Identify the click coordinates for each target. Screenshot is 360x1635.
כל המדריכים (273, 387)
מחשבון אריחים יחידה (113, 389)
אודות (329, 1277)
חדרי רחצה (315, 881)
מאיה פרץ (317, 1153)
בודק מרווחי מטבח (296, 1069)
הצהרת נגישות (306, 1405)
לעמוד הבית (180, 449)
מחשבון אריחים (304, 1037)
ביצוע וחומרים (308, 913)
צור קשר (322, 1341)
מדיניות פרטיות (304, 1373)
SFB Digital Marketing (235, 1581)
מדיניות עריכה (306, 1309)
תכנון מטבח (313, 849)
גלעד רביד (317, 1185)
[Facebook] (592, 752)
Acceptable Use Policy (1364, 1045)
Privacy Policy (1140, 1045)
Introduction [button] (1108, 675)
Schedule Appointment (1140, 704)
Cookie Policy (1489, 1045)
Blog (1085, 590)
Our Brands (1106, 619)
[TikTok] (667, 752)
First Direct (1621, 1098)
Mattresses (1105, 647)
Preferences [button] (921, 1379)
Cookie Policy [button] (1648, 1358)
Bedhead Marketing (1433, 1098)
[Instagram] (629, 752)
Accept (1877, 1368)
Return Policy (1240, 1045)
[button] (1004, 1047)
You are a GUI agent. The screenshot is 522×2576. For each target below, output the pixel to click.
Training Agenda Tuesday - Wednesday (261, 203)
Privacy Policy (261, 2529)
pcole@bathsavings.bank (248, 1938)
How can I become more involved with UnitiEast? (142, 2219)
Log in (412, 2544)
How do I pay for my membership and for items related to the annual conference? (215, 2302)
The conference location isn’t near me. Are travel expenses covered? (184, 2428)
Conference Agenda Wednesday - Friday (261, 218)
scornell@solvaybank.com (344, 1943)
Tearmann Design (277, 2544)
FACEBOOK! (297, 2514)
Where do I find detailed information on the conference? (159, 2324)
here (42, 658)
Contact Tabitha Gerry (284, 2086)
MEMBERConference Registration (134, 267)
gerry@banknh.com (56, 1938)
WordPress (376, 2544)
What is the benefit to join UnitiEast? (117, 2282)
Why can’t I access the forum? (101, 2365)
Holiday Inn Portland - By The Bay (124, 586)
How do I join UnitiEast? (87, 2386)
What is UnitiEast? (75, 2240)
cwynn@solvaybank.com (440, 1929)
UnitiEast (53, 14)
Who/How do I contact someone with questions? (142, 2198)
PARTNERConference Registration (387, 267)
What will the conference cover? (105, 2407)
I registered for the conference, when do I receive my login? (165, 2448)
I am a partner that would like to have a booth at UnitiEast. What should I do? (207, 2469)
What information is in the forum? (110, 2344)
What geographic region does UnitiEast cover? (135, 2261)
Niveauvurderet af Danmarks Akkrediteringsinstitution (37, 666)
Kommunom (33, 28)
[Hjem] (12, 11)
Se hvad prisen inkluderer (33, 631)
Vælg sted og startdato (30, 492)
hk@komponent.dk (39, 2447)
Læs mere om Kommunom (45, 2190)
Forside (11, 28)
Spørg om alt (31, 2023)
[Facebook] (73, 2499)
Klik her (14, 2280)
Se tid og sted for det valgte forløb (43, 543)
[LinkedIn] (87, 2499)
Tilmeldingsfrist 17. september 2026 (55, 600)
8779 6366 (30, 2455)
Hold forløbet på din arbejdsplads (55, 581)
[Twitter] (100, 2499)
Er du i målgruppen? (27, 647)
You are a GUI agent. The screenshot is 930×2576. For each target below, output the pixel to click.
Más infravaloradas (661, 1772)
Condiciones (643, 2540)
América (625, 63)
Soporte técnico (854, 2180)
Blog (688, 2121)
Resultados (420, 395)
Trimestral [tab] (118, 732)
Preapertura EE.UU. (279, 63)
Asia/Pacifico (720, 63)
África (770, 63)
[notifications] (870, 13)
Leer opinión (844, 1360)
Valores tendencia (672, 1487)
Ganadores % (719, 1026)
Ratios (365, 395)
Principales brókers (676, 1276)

What needs to be done:
Beginning at the first line of the records, give again each line exactly as written, ending with the line that contains "PARTNERConference Registration (387, 267)".

Answer space:
Identify the click coordinates for each target. Screenshot is 360x1635.
כל המדריכים (273, 387)
מחשבון אריחים יחידה (113, 389)
אודות (329, 1277)
חדרי רחצה (315, 881)
מאיה פרץ (317, 1153)
בודק מרווחי מטבח (296, 1069)
הצהרת נגישות (306, 1405)
לעמוד הבית (180, 449)
מחשבון אריחים (304, 1037)
ביצוע וחומרים (308, 913)
צור קשר (322, 1341)
מדיניות פרטיות (304, 1373)
SFB Digital Marketing (235, 1581)
מדיניות עריכה (306, 1309)
תכנון מטבח (313, 849)
גלעד רביד (317, 1185)
[Facebook] (592, 752)
Acceptable Use Policy (1364, 1045)
Privacy Policy (1140, 1045)
Introduction [button] (1108, 675)
Schedule Appointment (1140, 704)
Cookie Policy (1489, 1045)
Blog (1085, 590)
Our Brands (1106, 619)
[TikTok] (667, 752)
First Direct (1621, 1098)
Mattresses (1105, 647)
Preferences [button] (921, 1379)
Cookie Policy [button] (1648, 1358)
Bedhead Marketing (1433, 1098)
[Instagram] (629, 752)
Accept (1877, 1368)
Return Policy (1240, 1045)
[button] (1004, 1047)
You are a GUI agent. The screenshot is 522×2576. For each target below, output the pixel to click.
Training Agenda Tuesday - Wednesday (261, 203)
Privacy Policy (261, 2529)
pcole@bathsavings.bank (248, 1938)
How can I become more involved with UnitiEast? (142, 2219)
Log in (412, 2544)
How do I pay for my membership and for items related to the annual conference? (215, 2302)
The conference location isn’t near me. Are travel expenses covered? (184, 2428)
Conference Agenda Wednesday - Friday (261, 218)
scornell@solvaybank.com (344, 1943)
Tearmann Design (277, 2544)
FACEBOOK! (297, 2514)
Where do I find detailed information on the conference? (159, 2324)
here (42, 658)
Contact Tabitha Gerry (284, 2086)
MEMBERConference Registration (134, 267)
gerry@banknh.com (56, 1938)
WordPress (376, 2544)
What is the benefit to join UnitiEast? (117, 2282)
Why can’t I access the forum? (101, 2365)
Holiday Inn Portland - By The Bay (124, 586)
How do I join UnitiEast? (87, 2386)
What is UnitiEast? (75, 2240)
cwynn@solvaybank.com (440, 1929)
UnitiEast (53, 14)
Who/How do I contact someone with questions? (142, 2198)
PARTNERConference Registration (387, 267)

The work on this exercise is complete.